À l’arrondissement de MHM, on indique que des discussions sont toujours en cours avec le propriétaire afin de déterminer les paramètres de développement du site. « Les aspects les plus importants qui ont été identifiés dans le cadre de la démarche participative « Réinventer le secteur Radisson » sont discutés : logements, école, mobilité active, parcs et espaces verts, liens vers la station de métro, circulation régionale, pôle commercial, etc. », soulignent dans un courriel les relations médias de MHM.
Pour sa part, André Bouthillier, vice-président exécutif de National, le cabinet qui gère les relations publiques de Place Versailles, n’a pas souhaité s’avancer sur les discussions entre son client et l’administration. Dans un courriel, celui-ci vante la santé économique du centre d’achats, affirmant qu’il a « repris sa vitesse de croisière après un ralentissement causé par la pandémie » et que « les clients, particulièrement les familles, sont de retour dans les magasins de Place Versailles ». Ce dernier ajoute que le magasinage en ligne « n’affecte pas sensiblement les ventes de nos locataires » et que le taux d’occupation de Place Versailles est de 90 %.
« Oui, nous avons des projets pour rendre encore plus attractif Place Versailles. Nous sommes en pourparlers avec l’arrondissement sur ce sujet et nous vous fournirons des informations sur l’avancée de nos discussions un peu plus tard », a ajouté M. Bouthillier.
Cependant, les propriétaires du plus ancien centre d’achats couvert à Montréal doivent gérer des installations vieillissantes. Effectivement, construit en 1963 à la suite d’une transaction avec les Sœurs de la Providence, le centre commercial fut ensuite agrandi en 1974, selon le Rôle d’évaluation foncière de la Ville de Montréal.

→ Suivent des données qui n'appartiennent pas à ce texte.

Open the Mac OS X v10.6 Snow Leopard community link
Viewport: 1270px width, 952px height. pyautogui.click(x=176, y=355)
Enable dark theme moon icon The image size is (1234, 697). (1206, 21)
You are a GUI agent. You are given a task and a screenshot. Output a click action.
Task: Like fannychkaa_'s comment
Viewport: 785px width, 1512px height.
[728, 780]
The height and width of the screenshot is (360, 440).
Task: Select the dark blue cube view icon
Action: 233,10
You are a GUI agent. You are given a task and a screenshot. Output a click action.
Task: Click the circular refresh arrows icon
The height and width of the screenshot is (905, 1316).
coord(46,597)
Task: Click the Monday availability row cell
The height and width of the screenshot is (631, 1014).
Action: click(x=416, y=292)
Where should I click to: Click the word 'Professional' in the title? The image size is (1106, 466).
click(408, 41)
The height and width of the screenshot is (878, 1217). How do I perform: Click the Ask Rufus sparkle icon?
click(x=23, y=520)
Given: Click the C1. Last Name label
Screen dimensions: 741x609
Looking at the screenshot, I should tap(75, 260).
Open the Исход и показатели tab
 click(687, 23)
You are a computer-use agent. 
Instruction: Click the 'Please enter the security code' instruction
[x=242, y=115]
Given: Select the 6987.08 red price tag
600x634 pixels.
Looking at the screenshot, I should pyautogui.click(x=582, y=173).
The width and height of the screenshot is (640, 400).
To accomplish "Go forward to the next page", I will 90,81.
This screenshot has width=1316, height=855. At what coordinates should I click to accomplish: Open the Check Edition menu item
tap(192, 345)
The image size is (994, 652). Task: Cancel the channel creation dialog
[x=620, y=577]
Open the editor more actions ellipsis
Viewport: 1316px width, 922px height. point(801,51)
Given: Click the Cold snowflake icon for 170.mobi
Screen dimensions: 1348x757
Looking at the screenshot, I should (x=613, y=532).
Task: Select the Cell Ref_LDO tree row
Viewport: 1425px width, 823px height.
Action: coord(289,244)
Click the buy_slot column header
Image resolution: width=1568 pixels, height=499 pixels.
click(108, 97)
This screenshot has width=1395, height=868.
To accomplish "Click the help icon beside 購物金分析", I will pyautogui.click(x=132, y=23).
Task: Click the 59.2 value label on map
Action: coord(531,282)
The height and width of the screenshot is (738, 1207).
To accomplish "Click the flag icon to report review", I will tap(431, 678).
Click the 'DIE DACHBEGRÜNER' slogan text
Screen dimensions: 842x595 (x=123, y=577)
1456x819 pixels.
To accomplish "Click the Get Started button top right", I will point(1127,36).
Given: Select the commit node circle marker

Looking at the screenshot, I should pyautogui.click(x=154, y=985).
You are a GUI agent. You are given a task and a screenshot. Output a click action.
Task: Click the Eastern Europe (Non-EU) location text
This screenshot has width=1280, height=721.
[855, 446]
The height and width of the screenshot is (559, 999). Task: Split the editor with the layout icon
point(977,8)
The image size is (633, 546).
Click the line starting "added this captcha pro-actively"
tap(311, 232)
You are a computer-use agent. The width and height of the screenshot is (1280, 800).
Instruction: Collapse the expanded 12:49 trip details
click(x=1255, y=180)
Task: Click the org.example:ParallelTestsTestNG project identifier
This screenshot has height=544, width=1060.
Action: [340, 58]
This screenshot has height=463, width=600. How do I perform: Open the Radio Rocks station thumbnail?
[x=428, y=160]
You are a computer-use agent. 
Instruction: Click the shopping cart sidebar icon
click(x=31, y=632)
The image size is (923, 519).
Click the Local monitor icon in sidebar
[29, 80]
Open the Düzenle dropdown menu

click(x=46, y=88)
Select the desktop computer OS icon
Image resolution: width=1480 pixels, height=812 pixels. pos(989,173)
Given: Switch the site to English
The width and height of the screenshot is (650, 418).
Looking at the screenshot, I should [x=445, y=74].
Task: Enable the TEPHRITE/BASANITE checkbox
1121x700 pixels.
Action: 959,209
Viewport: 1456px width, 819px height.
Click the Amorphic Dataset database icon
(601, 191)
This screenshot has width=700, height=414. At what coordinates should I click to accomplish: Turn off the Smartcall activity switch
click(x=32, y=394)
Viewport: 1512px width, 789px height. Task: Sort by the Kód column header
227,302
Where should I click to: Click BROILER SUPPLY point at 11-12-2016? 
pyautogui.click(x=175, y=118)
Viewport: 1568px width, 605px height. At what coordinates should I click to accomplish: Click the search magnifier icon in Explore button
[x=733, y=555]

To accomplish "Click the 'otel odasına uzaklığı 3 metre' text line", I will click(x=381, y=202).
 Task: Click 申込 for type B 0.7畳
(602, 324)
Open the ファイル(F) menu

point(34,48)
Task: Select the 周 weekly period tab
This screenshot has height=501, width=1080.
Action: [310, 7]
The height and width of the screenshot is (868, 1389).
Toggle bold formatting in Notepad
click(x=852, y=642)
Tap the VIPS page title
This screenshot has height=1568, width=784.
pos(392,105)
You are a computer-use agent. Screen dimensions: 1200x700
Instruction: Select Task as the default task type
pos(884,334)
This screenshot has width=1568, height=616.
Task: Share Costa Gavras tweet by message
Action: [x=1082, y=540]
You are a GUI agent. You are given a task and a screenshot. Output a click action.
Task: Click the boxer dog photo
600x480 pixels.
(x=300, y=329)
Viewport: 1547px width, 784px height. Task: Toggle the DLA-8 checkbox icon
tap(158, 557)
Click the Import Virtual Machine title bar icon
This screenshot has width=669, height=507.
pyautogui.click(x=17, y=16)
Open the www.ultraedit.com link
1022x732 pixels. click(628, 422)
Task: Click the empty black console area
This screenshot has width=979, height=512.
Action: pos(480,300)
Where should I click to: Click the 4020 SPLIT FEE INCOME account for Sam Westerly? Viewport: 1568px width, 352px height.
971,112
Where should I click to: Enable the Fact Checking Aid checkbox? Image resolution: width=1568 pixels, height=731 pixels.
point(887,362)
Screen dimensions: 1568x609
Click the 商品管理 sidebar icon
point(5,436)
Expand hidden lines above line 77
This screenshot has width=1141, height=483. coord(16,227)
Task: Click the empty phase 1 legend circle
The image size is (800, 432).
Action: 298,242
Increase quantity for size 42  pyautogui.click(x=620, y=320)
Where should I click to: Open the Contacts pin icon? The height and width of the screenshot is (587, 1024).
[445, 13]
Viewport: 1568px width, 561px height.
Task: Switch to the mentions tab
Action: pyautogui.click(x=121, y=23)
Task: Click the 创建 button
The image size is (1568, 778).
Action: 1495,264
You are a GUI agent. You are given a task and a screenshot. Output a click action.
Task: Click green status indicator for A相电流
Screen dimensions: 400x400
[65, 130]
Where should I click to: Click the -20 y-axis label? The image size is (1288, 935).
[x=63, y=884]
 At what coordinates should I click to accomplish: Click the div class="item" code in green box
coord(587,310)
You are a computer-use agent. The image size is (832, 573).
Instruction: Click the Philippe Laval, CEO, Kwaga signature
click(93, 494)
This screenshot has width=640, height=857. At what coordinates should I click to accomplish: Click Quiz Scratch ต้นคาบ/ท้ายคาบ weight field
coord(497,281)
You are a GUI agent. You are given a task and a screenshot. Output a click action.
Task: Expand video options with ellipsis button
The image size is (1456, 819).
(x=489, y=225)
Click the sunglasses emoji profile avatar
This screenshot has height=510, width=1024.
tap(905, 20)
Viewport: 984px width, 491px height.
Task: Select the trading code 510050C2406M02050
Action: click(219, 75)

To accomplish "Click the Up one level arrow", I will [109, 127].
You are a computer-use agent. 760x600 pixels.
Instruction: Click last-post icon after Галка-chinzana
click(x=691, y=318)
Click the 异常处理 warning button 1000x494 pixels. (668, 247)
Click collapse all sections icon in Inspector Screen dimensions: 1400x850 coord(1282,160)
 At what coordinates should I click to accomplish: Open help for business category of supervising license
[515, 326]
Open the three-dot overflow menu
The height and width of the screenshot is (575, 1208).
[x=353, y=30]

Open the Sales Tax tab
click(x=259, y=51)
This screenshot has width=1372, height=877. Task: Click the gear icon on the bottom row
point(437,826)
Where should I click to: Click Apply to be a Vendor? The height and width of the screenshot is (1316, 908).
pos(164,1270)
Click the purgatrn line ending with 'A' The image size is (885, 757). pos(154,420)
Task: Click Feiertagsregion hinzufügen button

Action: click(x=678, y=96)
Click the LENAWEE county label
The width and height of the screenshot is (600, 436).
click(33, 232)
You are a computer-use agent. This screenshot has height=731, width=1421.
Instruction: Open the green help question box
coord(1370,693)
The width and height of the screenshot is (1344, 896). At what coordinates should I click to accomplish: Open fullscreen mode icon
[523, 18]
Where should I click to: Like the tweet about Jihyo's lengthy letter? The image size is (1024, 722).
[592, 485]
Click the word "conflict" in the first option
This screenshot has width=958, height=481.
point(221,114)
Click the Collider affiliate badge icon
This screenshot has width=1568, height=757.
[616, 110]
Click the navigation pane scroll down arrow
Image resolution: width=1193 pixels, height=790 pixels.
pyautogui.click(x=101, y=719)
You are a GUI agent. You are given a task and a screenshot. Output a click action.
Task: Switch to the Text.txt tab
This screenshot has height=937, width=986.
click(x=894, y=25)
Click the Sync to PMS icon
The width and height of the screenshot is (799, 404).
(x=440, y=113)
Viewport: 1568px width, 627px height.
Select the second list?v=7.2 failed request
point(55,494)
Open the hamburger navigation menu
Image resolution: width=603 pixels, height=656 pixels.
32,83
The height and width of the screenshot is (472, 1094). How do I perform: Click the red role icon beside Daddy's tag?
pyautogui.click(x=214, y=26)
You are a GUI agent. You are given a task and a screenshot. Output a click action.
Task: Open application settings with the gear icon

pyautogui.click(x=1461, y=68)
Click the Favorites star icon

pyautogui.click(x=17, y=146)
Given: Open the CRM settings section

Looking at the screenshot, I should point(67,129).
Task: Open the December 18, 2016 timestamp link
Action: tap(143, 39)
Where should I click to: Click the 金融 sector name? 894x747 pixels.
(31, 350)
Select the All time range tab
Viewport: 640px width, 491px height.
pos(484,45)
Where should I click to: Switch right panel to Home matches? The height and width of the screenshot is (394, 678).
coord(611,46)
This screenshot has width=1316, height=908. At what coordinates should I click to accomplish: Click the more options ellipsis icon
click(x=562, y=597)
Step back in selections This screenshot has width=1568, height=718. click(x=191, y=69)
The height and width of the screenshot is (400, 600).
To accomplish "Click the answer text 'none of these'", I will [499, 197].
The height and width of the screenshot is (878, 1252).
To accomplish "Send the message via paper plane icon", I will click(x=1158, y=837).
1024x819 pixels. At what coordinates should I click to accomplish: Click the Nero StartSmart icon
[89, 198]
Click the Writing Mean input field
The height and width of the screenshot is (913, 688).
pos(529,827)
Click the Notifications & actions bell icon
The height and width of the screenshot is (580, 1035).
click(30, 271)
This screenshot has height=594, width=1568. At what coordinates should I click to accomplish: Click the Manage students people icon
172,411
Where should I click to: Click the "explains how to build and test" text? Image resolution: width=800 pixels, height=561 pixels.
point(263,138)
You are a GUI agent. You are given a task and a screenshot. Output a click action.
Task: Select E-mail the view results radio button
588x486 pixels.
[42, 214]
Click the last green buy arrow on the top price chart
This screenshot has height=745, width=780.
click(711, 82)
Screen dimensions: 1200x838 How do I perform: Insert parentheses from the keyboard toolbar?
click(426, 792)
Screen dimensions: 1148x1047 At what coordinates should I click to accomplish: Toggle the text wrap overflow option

Toujours selon le Rôle, à la dernière évaluation datant de 2021, la valeur du terrain était estimée à 64 020 200$, tandis que celle du bâtiment s’élèverait à 43 479 800 $, pour une valeur totale des biens immobiliers de 107 500 000$. Toutefois, lors de l’évaluation de 2018, les mêmes biens immobiliers avaient une valeur totale de 140 380 000 $, ce qui représente une perte de valeur de 32 880 000 $ en 4 ans.
Quel que soit le résultat des négociations entre les parties prenantes, ainsi que la vision qui sera présentée à l’OCPM l’an prochain, il est certain que ce dossier réserve plusieurs défis aux personnes qui s’occuperont de sa revitalisation. Parmi les enjeux ciblés dans le rapport cité plus haut, on cerne entre autres « des logiques morphologiques favorisant l’usage de l’automobile; une utilisation du sol peu optimale; des barrières physiques limitantes; un secteur pauvre en espaces verts; des expériences piétonnes peu stimulantes; des percées visuelles ou points de repère limités; et des enjeux d’intégration visuelle et de confort acoustique ».
*TOD : Selon la Communauté métropolitaine de Montréal, un Transit-oriented development (TOD) est un développement immobilier de moyenne à haute densité structuré autour d’une station de transport en commun à haute capacité, comme une gare de train, une station de métro, une station du Réseau express métropolitain ou un arrêt de bus.